More news organizations are suing OpenAI for copyright infringement

OpenAI is in its lawsuit era.
 By 
Cecily Mauran
 on 
glowing OpenAI logo on a dark wall with the silhouette of a person partially blocking it
The copyright lawsuits against OpenAI are piling up. Credit: Getty Images

Add more copyright lawsuits levied against OpenAI to the growing pile.

On Wednesday, news organizations the Intercept, Raw Story, and AlterNet filed lawsuits against OpenAI for copyright infringement in the Southern District of New York. The Intercept also includes Microsoft in the lawsuit, whose tool Copilot uses OpenAI's model GPT-4. The lawsuits allege OpenAI (and Microsoft in the case of The Intercept) violated the Digital Millennium Copyright Act, which prohibits online service providers from removing copyright information from digital content.
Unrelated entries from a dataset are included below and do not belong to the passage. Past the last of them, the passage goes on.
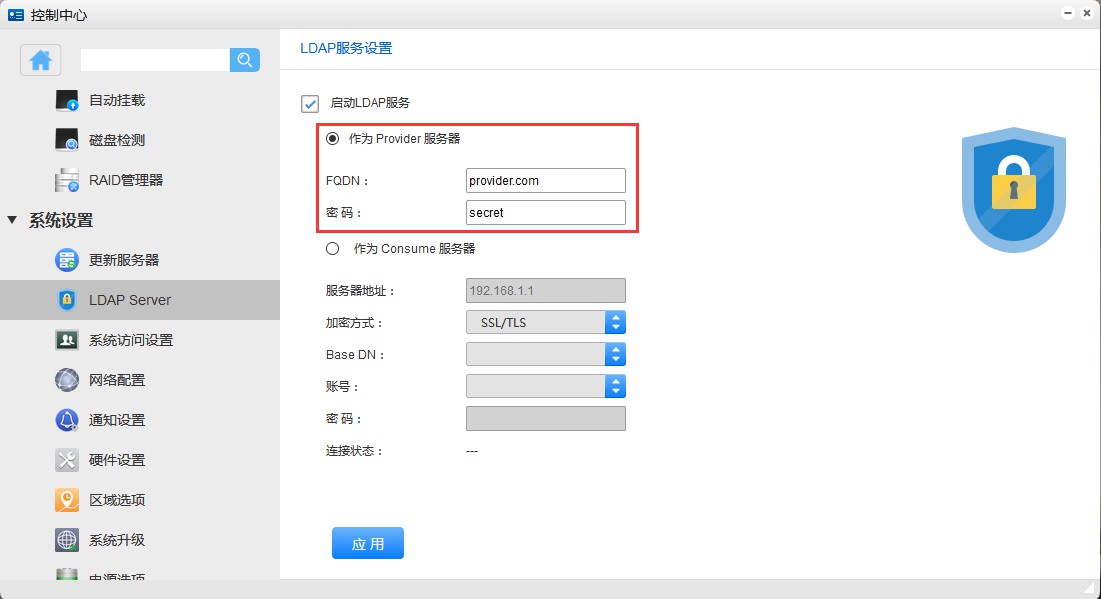Select 系统访问设置 in the sidebar
This screenshot has width=1101, height=599.
click(131, 340)
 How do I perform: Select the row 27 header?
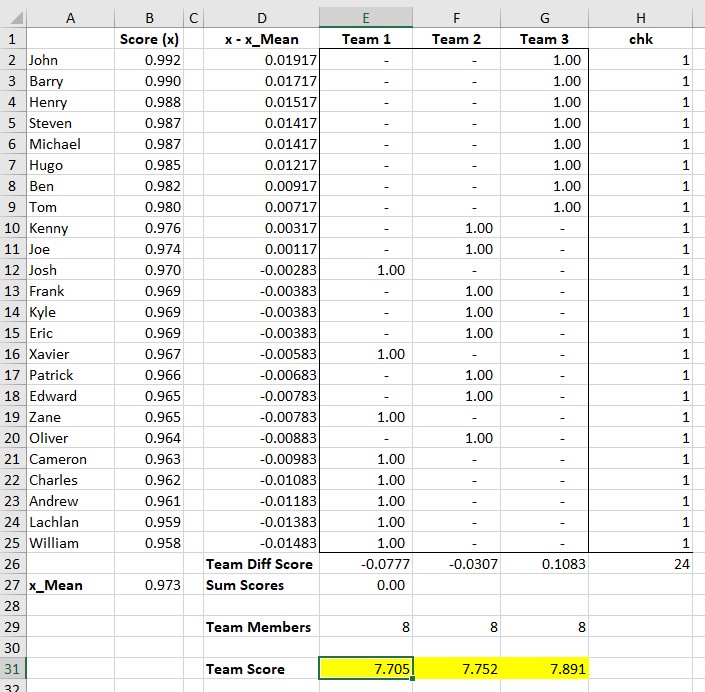pos(12,585)
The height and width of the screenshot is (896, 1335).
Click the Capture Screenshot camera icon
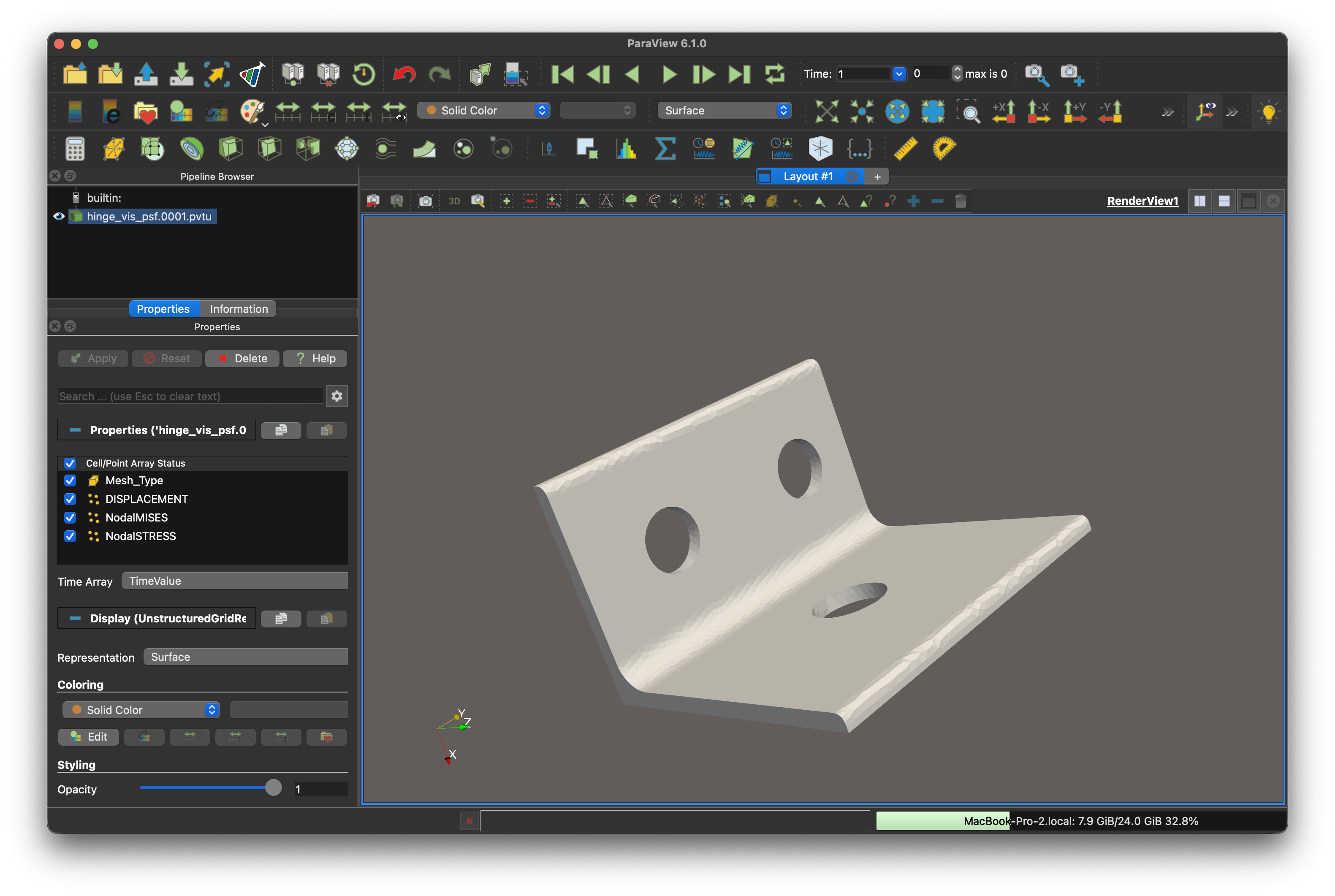(x=425, y=201)
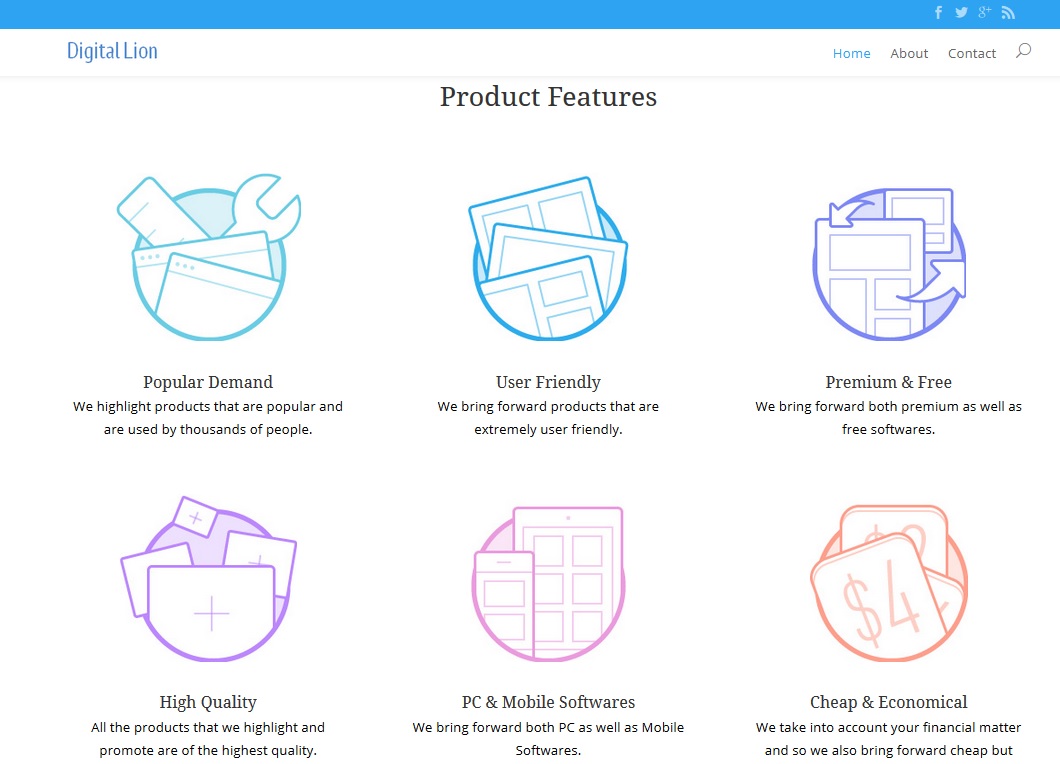Viewport: 1060px width, 764px height.
Task: Open the RSS feed icon
Action: coord(1008,13)
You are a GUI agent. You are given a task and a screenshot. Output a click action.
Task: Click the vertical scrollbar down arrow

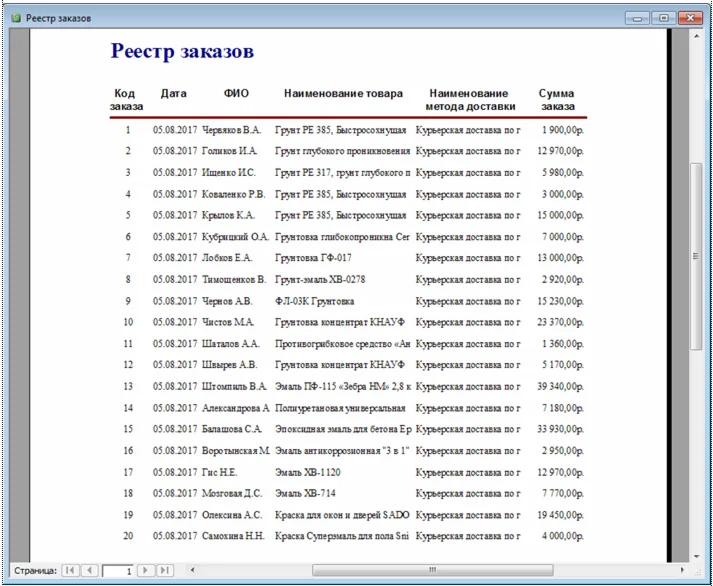pos(696,556)
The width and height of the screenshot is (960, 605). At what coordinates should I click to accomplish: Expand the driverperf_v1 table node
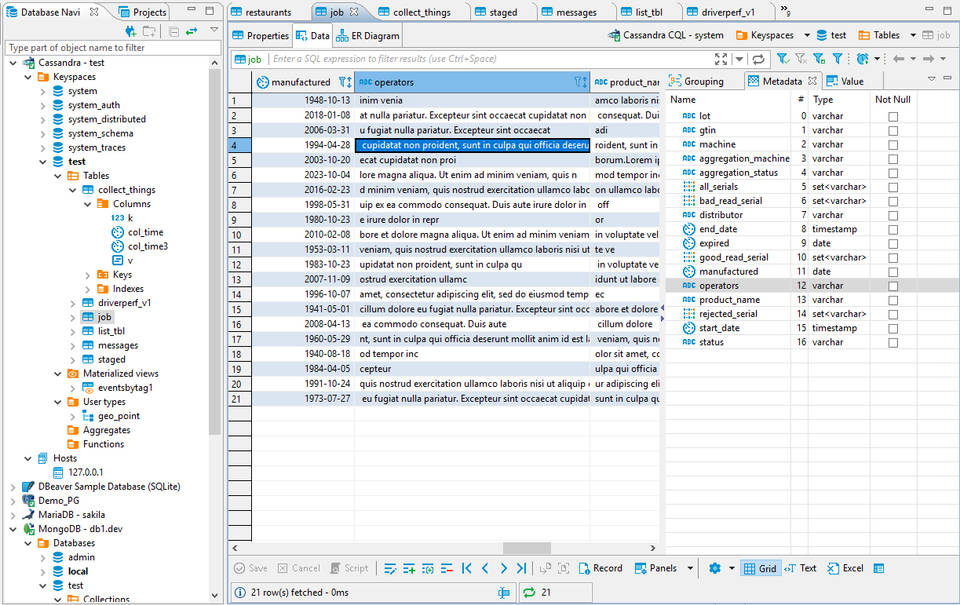coord(73,303)
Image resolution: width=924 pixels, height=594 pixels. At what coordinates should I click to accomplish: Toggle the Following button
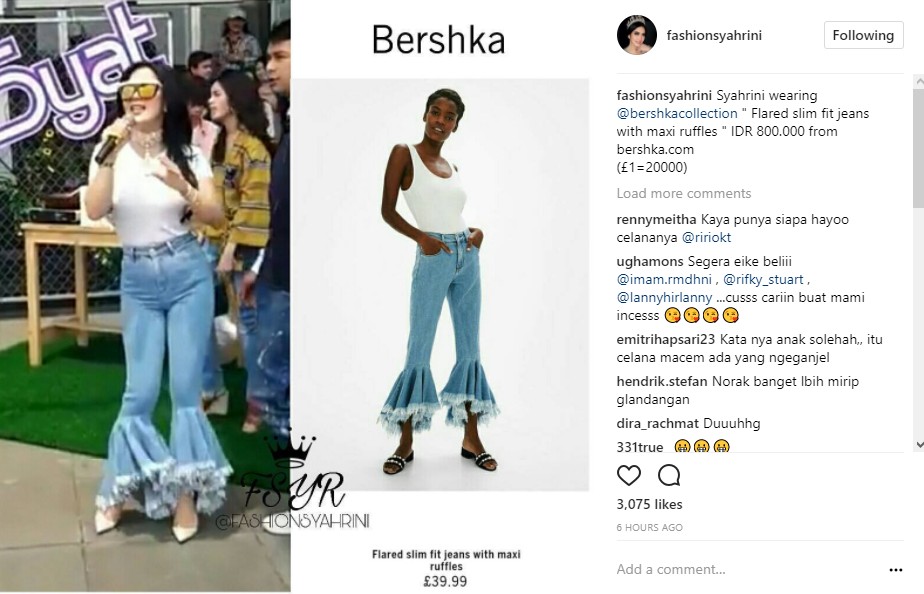pos(863,35)
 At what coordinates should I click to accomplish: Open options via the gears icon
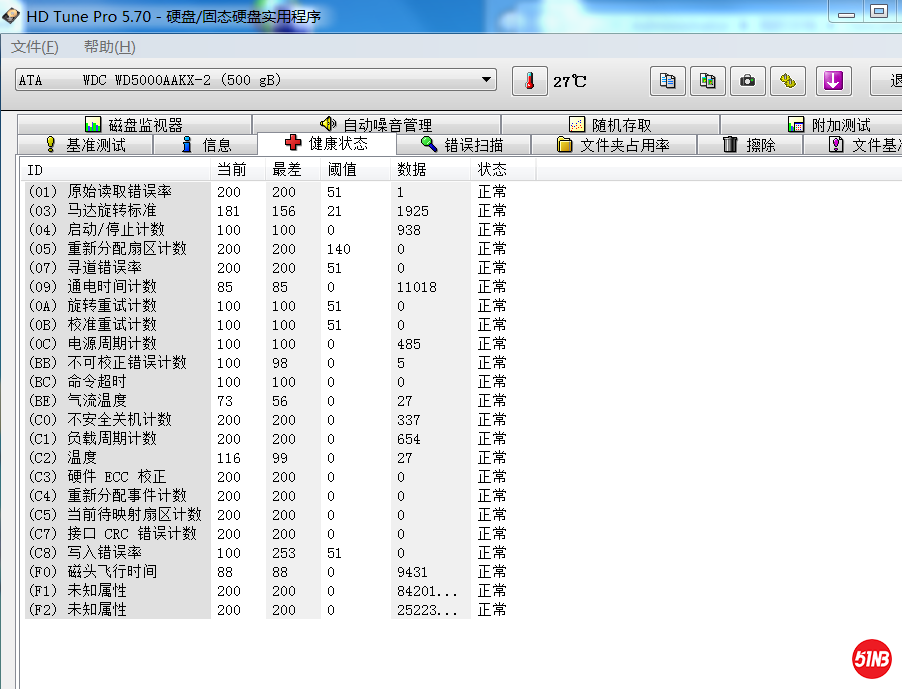(x=787, y=81)
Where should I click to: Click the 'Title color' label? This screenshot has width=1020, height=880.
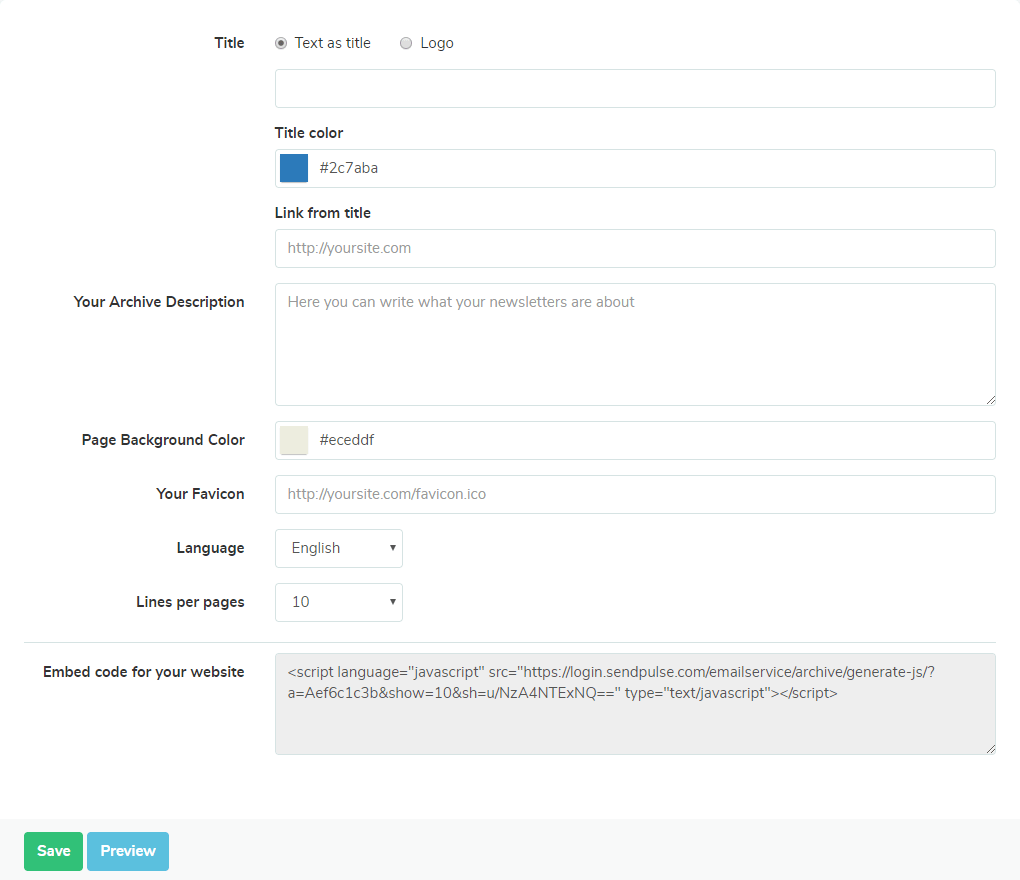click(x=309, y=133)
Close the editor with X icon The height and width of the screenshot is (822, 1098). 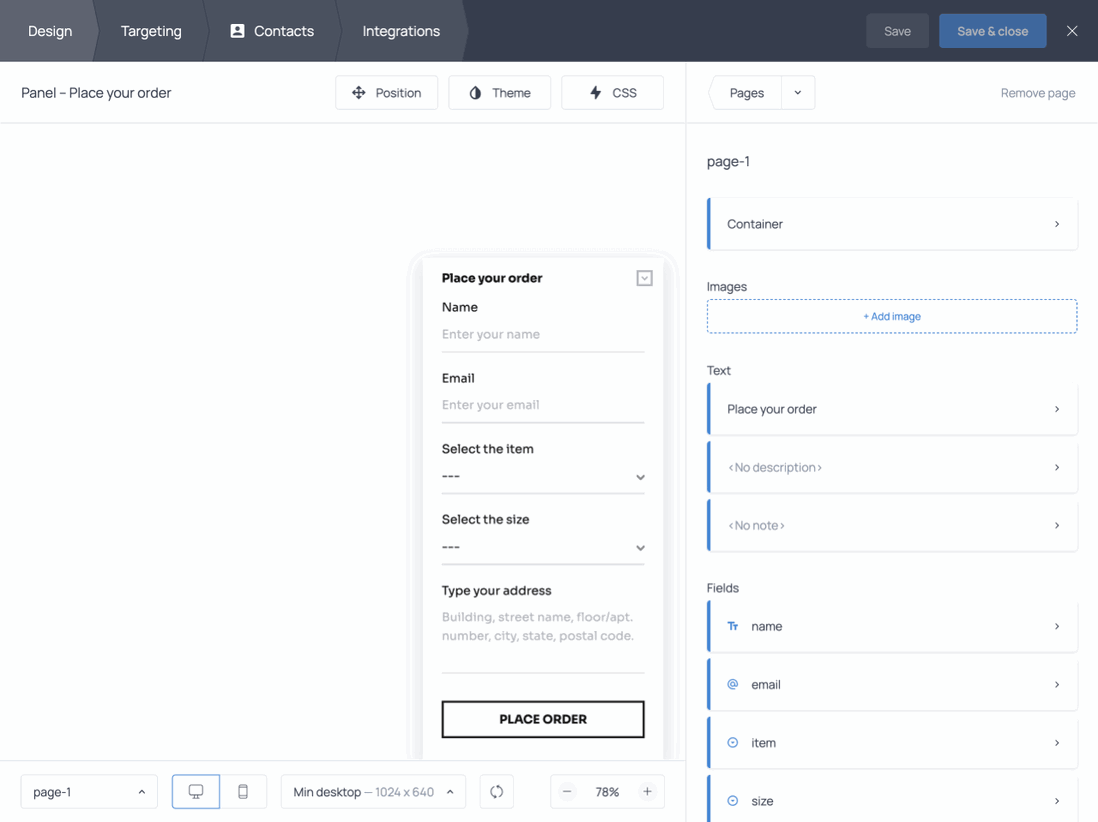[1072, 31]
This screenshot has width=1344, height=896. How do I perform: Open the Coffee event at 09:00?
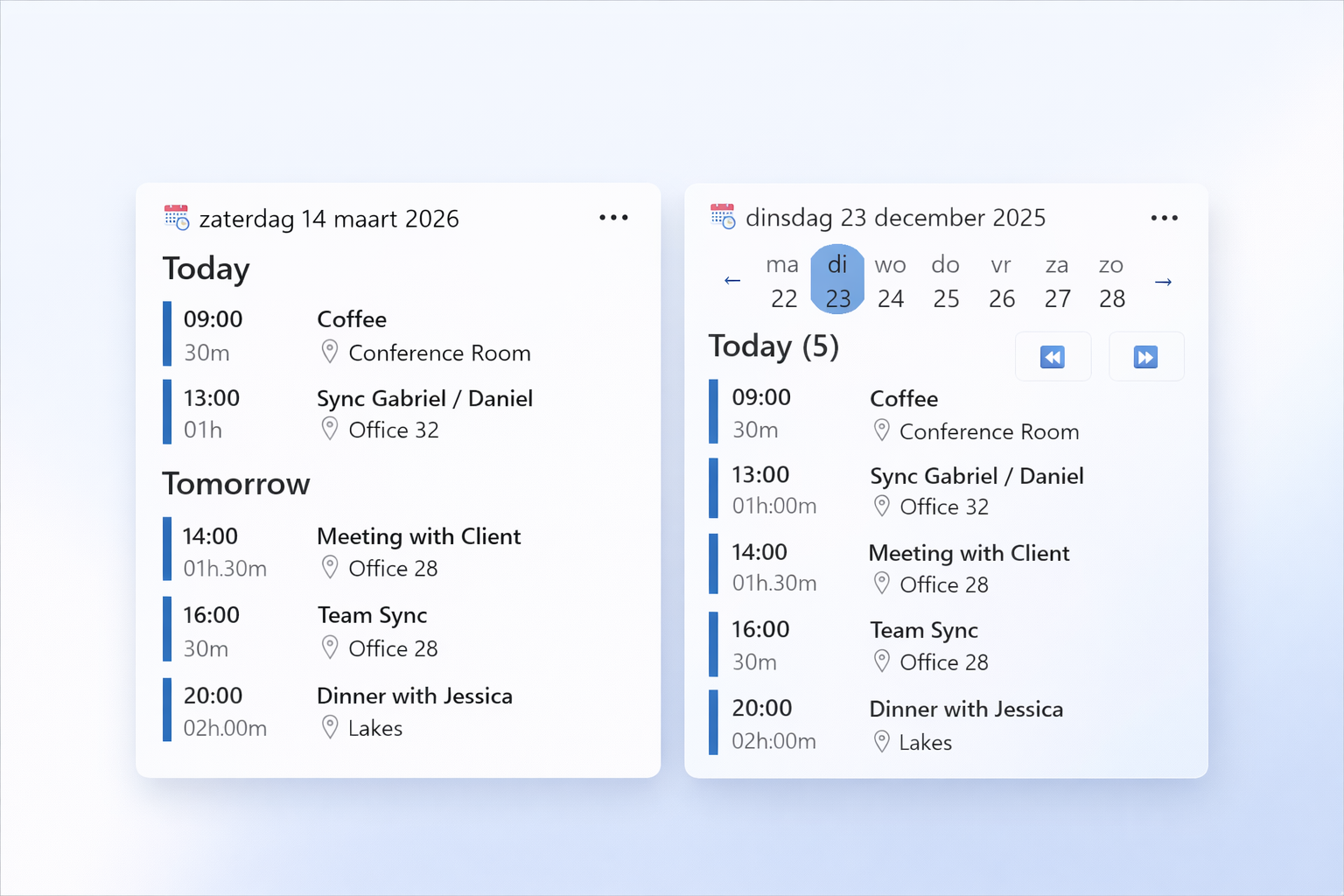click(x=352, y=318)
ChatGPT's ability to provide informed, conversational responses was built on the backs of human-created content scraped from the web through datasets like Common Crawl and OpenAI's WebText and WebText 2. A December lawsuit by the New York Times against OpenAI and Microsoft claimed ChatGPT plagiarized verbatim texts from its stories, without credit or compensation. Similarly, in August 2023, class-action lawsuits were filed against Google and OpenAI for using individuals' personal data to train the model.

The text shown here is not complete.